She was so convinced that Masood was about to give up his notion of traveling in order to stay there in Walford because of her. If Masood stayed in England for any reason, it would be for Shabnam. 

Bitch, please!

Sonia and the NuFowlers. Natalie Cassidy is on maternity leave, but the fact that Sonia is taking a new job in a new city has a sort of air of finality about it, and I wonder if this is really good-bye.

We've had to put up with three years of Sonia being unpleasant, interfering and unbearable, and just now at the end of everything, she's her old familiar self. It came with the realisation that Tina was a div who was using her - as she said - as a cook, a cleaner and a carer for Sylvie. In fact, Sylvie's presence is a constant reminder of the Carters' innate selfishness, how they can put a caring, compassionate front to the world, but when they really have to deal with a problem like an elderly relative in the throes of dementia, they begin to fray into a dozen excuses of how not to involve themselves.

Tina tells herself she's doing well by Sylvie, but she isn't. She feels good because Sonia makes Sylvie bearable. Sonia's always walking into situations where Tina's having a hard time dealing with Sylvie.

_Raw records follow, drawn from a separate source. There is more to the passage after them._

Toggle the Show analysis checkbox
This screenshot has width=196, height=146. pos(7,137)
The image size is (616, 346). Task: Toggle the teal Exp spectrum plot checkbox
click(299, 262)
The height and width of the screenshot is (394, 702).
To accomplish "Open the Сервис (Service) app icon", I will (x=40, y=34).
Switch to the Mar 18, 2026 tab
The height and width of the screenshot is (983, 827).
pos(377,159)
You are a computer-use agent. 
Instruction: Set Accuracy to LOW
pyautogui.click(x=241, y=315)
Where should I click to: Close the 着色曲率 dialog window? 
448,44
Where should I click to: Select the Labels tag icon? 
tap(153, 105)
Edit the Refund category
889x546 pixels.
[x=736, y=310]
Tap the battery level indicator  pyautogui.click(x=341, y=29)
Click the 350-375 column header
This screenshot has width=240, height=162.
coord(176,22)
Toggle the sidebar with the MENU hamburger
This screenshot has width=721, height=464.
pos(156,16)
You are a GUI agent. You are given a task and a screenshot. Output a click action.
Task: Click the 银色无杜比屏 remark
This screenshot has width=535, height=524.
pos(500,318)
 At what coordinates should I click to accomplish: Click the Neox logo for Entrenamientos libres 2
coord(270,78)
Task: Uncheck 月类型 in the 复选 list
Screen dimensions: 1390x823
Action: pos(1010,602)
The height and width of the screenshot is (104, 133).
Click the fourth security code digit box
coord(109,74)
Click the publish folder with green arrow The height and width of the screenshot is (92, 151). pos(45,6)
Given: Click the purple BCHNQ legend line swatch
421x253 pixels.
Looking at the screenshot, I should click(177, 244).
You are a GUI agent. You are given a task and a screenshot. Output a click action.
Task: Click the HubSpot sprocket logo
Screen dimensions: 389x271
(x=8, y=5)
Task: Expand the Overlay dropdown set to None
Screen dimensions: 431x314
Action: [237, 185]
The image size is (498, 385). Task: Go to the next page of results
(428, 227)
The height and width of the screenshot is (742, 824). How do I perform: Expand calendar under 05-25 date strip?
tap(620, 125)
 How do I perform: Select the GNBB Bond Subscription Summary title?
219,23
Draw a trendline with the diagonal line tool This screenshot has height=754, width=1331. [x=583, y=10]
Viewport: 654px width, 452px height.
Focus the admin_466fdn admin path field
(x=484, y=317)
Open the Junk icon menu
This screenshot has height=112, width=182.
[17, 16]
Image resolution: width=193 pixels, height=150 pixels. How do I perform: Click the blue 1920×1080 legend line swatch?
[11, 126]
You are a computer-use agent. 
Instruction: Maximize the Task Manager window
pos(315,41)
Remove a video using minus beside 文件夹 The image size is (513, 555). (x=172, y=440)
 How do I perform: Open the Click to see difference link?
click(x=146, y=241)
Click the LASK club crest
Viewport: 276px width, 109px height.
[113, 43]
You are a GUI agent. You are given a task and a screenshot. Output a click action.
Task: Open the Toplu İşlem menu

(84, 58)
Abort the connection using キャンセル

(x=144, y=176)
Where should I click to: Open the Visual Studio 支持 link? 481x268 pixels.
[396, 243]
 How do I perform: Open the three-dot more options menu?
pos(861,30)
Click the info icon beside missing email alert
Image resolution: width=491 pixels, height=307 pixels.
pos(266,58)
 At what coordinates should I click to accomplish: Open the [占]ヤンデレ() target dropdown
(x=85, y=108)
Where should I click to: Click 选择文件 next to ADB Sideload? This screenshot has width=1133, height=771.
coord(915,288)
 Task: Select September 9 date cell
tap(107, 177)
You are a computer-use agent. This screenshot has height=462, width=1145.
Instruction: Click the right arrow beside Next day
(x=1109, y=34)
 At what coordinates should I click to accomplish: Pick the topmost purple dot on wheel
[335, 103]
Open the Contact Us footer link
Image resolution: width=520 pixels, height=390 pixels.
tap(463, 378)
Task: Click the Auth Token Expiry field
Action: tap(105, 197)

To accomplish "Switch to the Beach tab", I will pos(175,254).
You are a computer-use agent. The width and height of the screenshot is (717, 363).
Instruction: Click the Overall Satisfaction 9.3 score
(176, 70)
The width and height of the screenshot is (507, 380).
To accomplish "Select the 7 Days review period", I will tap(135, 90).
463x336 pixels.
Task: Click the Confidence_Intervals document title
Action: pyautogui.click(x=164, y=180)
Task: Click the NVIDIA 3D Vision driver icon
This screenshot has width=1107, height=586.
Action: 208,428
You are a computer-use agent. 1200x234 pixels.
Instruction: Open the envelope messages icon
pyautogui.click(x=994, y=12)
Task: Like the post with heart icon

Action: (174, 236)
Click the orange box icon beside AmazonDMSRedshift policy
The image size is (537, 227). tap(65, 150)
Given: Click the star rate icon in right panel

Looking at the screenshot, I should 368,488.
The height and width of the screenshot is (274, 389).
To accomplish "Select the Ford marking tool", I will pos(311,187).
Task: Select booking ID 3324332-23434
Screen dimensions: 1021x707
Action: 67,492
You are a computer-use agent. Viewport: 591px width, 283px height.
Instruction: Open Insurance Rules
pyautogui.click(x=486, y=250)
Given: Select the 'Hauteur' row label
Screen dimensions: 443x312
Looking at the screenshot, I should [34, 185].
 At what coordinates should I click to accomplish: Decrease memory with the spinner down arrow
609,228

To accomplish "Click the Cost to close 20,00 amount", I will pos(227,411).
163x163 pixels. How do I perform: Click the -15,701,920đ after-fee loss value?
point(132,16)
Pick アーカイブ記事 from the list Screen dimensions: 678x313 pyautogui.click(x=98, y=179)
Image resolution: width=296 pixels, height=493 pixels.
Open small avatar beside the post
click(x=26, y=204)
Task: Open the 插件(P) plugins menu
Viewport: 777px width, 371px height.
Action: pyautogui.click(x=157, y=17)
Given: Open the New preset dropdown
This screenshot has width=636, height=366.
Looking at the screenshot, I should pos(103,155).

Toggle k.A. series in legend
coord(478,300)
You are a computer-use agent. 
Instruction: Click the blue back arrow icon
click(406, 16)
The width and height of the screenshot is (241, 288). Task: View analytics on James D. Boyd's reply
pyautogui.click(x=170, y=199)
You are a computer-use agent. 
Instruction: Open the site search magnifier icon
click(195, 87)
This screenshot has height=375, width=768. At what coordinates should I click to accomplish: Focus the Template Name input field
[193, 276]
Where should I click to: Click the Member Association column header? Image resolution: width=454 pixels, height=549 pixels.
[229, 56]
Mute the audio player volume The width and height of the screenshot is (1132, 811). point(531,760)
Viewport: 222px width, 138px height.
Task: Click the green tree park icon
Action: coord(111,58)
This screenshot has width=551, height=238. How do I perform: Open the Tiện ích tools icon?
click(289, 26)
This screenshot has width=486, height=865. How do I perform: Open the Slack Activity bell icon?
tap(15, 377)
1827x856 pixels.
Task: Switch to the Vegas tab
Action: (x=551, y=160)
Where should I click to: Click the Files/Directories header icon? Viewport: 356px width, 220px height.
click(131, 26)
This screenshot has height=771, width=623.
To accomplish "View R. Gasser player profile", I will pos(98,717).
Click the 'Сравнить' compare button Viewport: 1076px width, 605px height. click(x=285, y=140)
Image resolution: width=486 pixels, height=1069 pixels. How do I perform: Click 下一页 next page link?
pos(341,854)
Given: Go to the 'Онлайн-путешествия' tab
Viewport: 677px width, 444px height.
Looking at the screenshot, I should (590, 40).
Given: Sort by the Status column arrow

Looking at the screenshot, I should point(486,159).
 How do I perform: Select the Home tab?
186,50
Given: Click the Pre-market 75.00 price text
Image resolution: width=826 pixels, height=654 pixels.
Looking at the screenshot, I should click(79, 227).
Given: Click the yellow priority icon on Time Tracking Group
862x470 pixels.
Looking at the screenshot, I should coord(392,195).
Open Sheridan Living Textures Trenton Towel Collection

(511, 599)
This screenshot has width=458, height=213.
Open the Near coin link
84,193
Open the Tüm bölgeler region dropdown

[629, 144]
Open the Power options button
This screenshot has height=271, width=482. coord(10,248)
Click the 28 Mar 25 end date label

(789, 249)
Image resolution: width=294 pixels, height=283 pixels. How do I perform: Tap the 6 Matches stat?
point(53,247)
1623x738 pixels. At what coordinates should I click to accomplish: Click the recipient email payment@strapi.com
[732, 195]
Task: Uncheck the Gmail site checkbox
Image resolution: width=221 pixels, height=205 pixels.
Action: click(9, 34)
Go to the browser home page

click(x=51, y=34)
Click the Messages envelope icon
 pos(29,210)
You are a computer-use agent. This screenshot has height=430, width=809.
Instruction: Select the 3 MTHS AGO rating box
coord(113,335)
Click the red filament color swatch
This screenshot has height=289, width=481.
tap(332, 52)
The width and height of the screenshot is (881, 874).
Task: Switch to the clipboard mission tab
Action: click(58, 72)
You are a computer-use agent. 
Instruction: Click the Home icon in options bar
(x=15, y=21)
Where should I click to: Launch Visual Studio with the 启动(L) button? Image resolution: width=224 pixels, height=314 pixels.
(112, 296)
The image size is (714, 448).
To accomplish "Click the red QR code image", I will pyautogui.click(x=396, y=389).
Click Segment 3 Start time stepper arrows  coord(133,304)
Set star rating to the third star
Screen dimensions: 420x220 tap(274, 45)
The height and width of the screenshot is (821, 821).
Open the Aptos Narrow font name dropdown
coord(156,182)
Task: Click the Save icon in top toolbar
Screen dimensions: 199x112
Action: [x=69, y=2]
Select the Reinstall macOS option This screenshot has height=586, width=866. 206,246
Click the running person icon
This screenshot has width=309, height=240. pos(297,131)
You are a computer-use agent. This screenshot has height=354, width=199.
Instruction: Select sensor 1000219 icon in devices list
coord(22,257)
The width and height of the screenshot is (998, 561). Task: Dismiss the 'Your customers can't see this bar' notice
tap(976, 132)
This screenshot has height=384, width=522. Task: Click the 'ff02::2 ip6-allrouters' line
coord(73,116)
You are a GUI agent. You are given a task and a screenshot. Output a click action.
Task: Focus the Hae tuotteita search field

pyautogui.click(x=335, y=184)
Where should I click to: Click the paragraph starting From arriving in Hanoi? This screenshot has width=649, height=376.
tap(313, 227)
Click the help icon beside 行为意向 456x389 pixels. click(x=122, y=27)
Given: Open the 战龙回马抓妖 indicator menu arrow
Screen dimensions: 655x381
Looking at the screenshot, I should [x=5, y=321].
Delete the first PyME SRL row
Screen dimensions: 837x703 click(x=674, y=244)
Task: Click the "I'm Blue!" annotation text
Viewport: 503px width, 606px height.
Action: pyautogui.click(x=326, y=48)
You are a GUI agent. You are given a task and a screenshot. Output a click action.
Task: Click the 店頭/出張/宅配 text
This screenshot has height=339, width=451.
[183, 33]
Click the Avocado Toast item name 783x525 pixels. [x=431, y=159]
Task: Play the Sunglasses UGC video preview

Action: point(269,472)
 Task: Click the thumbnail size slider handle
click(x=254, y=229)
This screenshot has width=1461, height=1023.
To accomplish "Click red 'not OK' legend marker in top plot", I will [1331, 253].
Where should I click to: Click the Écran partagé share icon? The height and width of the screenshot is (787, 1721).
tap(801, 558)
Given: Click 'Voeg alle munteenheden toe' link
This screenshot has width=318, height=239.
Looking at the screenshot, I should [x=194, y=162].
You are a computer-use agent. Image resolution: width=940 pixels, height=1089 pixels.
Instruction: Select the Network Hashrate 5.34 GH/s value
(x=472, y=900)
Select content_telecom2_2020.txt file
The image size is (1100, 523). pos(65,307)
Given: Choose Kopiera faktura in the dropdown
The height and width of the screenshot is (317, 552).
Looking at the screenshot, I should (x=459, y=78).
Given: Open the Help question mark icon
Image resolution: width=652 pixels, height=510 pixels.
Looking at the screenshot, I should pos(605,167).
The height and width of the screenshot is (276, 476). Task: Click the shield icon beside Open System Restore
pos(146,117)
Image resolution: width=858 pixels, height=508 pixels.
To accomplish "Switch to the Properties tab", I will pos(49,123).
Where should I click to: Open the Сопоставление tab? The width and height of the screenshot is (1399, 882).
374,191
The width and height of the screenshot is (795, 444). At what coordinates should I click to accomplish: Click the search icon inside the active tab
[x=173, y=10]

This entire episode was leading up to her finishing with Tina and, heartbreakingly, handing her daughter over to Martin and Stacey to raise. The scene with Tina was justifyingly satisfying from Sonia's point of view. Tina was so caught up in herself and had taken Sonia so much for granted that the entire break-up came as a total surprise to her. Notice that Tina's assumption for the future consisted herself, Sonia and Sylvie - there was no inclusion of Rebecca. I'm glad Sonia held firm and stony-faced when Tina resorted to a childish tantrum at the realisation that Sonia was binning her. 

I just hope Tina and Sylvie don't stay in the Jackson-Butcher house. I'd quite like to see the NuFowlers live there. 

And how remarkable were Stacey and Martin, especially Stacey, how she encouraged Sonia to open up to her about her expectations and reservations about the new job - her primary worry being Rebecca moving and interrupting her studies. Stacey was first to offer her a place to stay - as long as she didn't mind sharing with Lily. Equally as remarkable was the way Stacey brought Martin around to thinking that Sonia wasn't being selfish at all, but one thing was niggling. 

Stacey remarked that Sonia had congratulated them when they told her they were expecting Arthur. She didn't. There was that infamous scene where Stacey and Sonia sat and dissed and speculated about Martin's ability to deal with someone having bi-polar syndrome as well as being pregnant. That was appalling, but yes, she did support Martin when Stacey was ill.

Rebecca's description of them all as a blended family was apt. I look forward to the NuFowler unit of Martin, Stacey, Rebecca, Lily and Arthur.

Decent episode.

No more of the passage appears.